Saved data entries
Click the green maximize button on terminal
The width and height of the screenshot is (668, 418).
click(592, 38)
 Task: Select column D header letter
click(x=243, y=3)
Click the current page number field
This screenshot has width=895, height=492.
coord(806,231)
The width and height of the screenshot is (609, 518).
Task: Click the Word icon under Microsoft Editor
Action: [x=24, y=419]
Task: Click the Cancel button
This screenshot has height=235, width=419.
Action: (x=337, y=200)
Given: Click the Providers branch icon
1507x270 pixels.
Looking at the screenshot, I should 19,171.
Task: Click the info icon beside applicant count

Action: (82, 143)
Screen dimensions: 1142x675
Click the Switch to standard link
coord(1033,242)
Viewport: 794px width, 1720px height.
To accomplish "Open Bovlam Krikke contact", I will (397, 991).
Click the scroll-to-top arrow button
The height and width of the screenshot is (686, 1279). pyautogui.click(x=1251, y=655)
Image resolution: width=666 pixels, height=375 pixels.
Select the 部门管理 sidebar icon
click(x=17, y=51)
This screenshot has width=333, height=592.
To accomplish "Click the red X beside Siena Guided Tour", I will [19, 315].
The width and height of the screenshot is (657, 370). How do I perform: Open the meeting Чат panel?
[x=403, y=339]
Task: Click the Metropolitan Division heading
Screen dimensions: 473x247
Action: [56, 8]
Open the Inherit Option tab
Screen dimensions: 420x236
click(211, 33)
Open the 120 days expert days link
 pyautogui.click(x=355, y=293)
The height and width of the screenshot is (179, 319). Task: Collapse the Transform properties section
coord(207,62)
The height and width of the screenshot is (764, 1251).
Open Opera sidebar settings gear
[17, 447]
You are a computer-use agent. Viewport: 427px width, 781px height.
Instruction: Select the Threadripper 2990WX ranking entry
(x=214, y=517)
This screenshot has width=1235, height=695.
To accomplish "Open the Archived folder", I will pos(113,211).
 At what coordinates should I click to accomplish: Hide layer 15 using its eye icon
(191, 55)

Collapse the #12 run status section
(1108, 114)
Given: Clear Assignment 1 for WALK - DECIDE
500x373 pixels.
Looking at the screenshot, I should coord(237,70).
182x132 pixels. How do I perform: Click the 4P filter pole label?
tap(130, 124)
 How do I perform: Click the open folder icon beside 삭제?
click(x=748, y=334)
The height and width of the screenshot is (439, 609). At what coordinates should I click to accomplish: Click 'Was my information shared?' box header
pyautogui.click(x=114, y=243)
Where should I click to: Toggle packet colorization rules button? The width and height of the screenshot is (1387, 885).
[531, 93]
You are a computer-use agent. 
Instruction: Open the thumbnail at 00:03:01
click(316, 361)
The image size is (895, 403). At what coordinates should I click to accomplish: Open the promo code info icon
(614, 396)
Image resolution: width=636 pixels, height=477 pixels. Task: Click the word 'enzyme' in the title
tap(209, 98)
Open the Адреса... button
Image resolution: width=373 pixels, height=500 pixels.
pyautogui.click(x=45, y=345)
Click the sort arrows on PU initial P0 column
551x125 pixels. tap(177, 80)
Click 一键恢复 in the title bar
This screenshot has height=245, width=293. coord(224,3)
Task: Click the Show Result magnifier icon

## Task description:
Word for word, write out each record shown above.

## Reply:
Click the green maximize button on terminal
The width and height of the screenshot is (668, 418).
click(592, 38)
 Task: Select column D header letter
click(x=243, y=3)
Click the current page number field
This screenshot has width=895, height=492.
coord(806,231)
The width and height of the screenshot is (609, 518).
Task: Click the Word icon under Microsoft Editor
Action: [x=24, y=419]
Task: Click the Cancel button
This screenshot has height=235, width=419.
Action: (x=337, y=200)
Given: Click the Providers branch icon
1507x270 pixels.
Looking at the screenshot, I should 19,171.
Task: Click the info icon beside applicant count

Action: (82, 143)
Screen dimensions: 1142x675
Click the Switch to standard link
coord(1033,242)
Viewport: 794px width, 1720px height.
To accomplish "Open Bovlam Krikke contact", I will (397, 991).
Click the scroll-to-top arrow button
The height and width of the screenshot is (686, 1279). pyautogui.click(x=1251, y=655)
Image resolution: width=666 pixels, height=375 pixels.
Select the 部门管理 sidebar icon
click(x=17, y=51)
This screenshot has width=333, height=592.
To accomplish "Click the red X beside Siena Guided Tour", I will [19, 315].
The width and height of the screenshot is (657, 370). How do I perform: Open the meeting Чат panel?
[x=403, y=339]
Task: Click the Metropolitan Division heading
Screen dimensions: 473x247
Action: [56, 8]
Open the Inherit Option tab
Screen dimensions: 420x236
click(211, 33)
Open the 120 days expert days link
 pyautogui.click(x=355, y=293)
The height and width of the screenshot is (179, 319). Task: Collapse the Transform properties section
coord(207,62)
The height and width of the screenshot is (764, 1251).
Open Opera sidebar settings gear
[17, 447]
You are a computer-use agent. Viewport: 427px width, 781px height.
Instruction: Select the Threadripper 2990WX ranking entry
(x=214, y=517)
This screenshot has width=1235, height=695.
To accomplish "Open the Archived folder", I will pos(113,211).
 At what coordinates should I click to accomplish: Hide layer 15 using its eye icon
(191, 55)

Collapse the #12 run status section
(1108, 114)
Given: Clear Assignment 1 for WALK - DECIDE
500x373 pixels.
Looking at the screenshot, I should coord(237,70).
182x132 pixels. How do I perform: Click the 4P filter pole label?
tap(130, 124)
 How do I perform: Click the open folder icon beside 삭제?
click(x=748, y=334)
The height and width of the screenshot is (439, 609). At what coordinates should I click to accomplish: Click 'Was my information shared?' box header
pyautogui.click(x=114, y=243)
Where should I click to: Toggle packet colorization rules button? The width and height of the screenshot is (1387, 885).
[531, 93]
You are a computer-use agent. 
Instruction: Open the thumbnail at 00:03:01
click(316, 361)
The image size is (895, 403). At what coordinates should I click to accomplish: Open the promo code info icon
(614, 396)
Image resolution: width=636 pixels, height=477 pixels. Task: Click the word 'enzyme' in the title
tap(209, 98)
Open the Адреса... button
Image resolution: width=373 pixels, height=500 pixels.
pyautogui.click(x=45, y=345)
Click the sort arrows on PU initial P0 column
551x125 pixels. tap(177, 80)
Click 一键恢复 in the title bar
This screenshot has height=245, width=293. coord(224,3)
Task: Click the Show Result magnifier icon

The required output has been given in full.